→ **PROMPT**:
Copy the lines from the start of the material through the line containing "(x=565, y=706)", keeping both ends.

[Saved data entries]
— START —

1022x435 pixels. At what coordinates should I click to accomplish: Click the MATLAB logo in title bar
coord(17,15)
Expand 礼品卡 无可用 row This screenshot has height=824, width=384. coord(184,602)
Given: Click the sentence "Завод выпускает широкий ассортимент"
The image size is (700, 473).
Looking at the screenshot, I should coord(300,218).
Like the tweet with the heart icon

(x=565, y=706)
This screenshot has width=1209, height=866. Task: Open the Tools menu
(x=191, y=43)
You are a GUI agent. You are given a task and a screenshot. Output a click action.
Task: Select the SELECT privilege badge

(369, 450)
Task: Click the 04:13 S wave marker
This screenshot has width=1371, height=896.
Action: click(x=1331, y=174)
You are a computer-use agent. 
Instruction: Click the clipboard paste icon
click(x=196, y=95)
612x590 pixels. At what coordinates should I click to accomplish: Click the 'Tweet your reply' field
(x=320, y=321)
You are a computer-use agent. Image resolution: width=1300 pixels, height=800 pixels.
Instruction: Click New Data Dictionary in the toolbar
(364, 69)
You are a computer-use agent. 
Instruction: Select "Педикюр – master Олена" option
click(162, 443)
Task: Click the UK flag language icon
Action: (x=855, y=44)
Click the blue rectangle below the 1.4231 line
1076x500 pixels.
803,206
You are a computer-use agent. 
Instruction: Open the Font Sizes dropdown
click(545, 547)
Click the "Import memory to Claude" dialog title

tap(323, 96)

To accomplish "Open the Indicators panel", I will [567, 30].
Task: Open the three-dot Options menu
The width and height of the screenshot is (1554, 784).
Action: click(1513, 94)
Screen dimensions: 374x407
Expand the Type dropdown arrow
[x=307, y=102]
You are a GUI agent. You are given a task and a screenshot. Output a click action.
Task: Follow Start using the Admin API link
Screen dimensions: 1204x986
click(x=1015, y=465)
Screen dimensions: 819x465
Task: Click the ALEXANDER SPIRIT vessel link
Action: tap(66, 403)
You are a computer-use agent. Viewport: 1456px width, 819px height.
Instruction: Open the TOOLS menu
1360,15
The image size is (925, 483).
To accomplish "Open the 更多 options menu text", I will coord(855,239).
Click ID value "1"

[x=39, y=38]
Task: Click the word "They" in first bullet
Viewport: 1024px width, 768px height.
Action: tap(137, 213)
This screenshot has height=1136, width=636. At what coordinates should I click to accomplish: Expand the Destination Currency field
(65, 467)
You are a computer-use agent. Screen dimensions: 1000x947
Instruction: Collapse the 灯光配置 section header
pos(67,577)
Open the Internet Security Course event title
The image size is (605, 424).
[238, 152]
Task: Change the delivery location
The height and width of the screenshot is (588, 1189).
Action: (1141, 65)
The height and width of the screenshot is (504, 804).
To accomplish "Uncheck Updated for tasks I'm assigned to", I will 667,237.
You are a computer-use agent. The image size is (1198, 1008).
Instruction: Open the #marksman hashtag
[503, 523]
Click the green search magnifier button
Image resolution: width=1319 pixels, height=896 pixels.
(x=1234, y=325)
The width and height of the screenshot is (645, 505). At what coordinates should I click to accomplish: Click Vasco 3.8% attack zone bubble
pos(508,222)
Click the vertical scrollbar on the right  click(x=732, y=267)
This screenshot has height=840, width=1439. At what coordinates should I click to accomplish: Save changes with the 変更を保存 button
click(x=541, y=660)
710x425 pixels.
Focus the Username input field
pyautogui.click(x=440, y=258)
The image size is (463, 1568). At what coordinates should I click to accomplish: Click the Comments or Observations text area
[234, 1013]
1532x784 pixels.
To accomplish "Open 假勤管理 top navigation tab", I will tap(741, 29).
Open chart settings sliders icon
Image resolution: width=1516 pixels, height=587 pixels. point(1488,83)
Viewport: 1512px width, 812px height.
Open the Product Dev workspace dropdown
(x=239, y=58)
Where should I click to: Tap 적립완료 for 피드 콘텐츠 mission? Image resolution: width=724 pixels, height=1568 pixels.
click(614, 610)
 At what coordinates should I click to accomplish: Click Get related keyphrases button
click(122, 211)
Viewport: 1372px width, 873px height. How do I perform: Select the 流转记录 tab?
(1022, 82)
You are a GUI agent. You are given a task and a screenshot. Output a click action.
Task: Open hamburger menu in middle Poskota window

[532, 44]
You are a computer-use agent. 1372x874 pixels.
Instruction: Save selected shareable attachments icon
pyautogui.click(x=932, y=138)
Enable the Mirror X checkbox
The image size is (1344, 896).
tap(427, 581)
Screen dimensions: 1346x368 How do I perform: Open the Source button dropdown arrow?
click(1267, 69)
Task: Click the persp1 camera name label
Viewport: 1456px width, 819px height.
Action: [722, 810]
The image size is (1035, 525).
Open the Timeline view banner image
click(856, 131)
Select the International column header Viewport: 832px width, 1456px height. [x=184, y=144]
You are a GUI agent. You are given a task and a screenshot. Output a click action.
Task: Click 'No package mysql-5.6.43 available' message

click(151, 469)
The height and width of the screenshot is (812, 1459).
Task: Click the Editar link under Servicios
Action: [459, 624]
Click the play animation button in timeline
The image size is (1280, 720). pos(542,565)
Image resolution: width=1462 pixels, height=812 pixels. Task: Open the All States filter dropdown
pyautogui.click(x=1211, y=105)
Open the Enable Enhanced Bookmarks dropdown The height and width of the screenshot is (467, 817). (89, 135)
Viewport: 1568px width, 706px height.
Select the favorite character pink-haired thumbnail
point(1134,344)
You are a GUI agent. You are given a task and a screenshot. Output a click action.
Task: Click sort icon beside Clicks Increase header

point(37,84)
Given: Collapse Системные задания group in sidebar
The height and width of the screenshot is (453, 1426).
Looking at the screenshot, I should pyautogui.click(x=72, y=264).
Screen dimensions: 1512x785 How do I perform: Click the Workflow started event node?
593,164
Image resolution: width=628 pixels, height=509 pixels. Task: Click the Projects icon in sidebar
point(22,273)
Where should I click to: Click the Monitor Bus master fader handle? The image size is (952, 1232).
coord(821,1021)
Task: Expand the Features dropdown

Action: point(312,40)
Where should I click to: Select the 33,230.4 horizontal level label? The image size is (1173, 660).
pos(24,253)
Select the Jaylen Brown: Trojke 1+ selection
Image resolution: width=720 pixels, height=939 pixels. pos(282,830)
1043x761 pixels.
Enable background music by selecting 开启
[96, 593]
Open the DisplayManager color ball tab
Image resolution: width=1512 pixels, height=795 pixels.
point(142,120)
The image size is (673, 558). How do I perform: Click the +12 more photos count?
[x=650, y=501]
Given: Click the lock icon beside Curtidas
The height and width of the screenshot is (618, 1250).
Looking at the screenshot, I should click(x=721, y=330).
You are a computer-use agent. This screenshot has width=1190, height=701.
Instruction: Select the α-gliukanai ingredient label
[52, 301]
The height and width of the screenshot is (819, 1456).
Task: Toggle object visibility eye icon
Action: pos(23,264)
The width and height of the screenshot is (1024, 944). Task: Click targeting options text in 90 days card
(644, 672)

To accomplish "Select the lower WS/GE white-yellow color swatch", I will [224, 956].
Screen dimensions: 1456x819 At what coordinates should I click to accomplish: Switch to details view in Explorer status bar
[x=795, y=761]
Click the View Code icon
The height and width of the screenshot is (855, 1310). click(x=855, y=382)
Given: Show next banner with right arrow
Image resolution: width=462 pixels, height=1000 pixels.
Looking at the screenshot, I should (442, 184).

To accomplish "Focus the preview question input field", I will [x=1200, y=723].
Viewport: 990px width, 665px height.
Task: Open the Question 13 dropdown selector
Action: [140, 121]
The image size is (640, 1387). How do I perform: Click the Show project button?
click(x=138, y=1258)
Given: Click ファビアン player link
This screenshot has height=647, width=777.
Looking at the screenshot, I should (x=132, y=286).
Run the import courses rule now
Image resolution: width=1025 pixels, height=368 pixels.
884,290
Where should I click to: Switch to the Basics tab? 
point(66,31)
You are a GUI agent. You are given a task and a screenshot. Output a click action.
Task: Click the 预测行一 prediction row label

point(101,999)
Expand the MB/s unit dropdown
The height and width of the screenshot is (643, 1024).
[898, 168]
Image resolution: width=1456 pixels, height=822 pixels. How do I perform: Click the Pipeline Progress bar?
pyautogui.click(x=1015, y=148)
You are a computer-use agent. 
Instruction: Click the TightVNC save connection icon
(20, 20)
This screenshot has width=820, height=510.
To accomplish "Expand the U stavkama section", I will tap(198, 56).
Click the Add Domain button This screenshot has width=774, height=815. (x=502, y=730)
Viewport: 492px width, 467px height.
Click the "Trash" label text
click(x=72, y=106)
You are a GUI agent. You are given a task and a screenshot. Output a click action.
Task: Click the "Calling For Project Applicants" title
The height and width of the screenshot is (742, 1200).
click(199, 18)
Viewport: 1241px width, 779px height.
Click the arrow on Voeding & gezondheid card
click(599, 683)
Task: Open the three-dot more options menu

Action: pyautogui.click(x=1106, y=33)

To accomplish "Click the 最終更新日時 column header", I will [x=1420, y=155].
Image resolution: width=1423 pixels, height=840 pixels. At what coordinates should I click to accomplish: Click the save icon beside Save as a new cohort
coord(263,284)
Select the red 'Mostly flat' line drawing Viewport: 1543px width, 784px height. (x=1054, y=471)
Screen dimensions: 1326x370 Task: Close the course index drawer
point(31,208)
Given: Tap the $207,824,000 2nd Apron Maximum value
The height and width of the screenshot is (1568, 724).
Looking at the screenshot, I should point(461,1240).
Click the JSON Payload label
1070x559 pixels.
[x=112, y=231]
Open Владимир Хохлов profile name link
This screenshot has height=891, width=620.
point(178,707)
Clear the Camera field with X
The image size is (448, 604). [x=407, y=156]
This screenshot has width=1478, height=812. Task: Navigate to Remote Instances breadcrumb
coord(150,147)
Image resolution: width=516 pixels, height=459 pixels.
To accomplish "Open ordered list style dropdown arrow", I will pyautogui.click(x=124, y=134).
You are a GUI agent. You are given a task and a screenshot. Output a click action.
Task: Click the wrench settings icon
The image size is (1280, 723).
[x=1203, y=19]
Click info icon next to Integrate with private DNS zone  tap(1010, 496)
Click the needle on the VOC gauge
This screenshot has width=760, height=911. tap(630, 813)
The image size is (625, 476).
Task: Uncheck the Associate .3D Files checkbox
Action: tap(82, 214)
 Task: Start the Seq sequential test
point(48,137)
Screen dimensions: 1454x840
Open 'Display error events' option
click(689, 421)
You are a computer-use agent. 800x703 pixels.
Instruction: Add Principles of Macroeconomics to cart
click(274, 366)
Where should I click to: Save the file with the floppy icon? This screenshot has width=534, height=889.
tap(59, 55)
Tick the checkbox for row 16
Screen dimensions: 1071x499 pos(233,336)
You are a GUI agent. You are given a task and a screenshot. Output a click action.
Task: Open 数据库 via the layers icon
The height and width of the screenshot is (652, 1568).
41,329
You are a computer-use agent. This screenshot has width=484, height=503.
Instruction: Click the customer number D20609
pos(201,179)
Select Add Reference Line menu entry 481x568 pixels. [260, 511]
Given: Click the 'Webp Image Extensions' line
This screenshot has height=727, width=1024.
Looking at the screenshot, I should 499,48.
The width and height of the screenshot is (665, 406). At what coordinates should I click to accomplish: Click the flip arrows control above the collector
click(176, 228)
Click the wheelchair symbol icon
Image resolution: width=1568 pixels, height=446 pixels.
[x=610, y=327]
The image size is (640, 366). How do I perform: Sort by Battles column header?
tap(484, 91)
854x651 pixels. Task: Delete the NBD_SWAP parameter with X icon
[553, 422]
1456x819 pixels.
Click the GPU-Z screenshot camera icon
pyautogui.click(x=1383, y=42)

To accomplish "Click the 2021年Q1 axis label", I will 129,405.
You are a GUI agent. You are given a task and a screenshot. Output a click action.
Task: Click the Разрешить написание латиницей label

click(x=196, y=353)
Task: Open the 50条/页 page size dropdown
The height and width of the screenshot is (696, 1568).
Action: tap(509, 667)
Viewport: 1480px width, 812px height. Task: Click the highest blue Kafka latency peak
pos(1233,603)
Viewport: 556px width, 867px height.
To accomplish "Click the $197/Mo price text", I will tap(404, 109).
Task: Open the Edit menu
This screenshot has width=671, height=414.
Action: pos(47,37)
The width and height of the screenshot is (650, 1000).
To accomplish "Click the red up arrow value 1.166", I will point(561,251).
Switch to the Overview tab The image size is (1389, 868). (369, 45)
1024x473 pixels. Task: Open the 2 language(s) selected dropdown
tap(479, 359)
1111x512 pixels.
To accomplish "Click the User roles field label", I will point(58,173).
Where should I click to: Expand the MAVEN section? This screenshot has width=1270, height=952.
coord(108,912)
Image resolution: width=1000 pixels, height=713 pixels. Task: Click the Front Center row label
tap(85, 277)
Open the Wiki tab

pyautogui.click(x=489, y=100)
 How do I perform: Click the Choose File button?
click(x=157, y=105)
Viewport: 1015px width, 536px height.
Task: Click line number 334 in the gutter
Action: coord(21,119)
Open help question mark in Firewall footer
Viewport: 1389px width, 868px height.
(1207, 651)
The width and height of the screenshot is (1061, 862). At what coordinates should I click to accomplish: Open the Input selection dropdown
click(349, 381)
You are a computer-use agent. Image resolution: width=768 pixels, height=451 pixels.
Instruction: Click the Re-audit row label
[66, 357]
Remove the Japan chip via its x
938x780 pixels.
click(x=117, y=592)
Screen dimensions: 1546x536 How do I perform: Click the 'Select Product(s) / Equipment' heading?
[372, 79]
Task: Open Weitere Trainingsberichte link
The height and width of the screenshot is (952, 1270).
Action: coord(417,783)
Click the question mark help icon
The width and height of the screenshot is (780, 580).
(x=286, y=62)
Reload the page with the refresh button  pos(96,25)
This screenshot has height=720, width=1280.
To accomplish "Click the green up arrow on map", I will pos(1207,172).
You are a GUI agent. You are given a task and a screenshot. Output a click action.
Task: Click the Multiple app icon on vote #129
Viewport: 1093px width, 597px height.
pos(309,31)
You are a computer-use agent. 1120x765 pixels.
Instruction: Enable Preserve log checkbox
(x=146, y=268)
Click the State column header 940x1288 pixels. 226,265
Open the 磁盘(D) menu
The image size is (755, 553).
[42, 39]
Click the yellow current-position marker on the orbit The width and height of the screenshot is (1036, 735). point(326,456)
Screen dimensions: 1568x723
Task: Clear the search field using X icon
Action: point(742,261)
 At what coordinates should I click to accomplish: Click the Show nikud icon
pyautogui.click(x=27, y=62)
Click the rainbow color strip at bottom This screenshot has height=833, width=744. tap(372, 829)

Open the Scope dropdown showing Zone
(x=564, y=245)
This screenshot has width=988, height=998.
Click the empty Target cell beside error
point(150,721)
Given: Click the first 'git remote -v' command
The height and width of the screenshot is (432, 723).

— END —

→ **EXERCISE RESULT**:
1022x435 pixels. At what coordinates should I click to accomplish: Click the MATLAB logo in title bar
coord(17,15)
Expand 礼品卡 无可用 row This screenshot has height=824, width=384. coord(184,602)
Given: Click the sentence "Завод выпускает широкий ассортимент"
The image size is (700, 473).
Looking at the screenshot, I should coord(300,218).
Like the tweet with the heart icon

(x=565, y=706)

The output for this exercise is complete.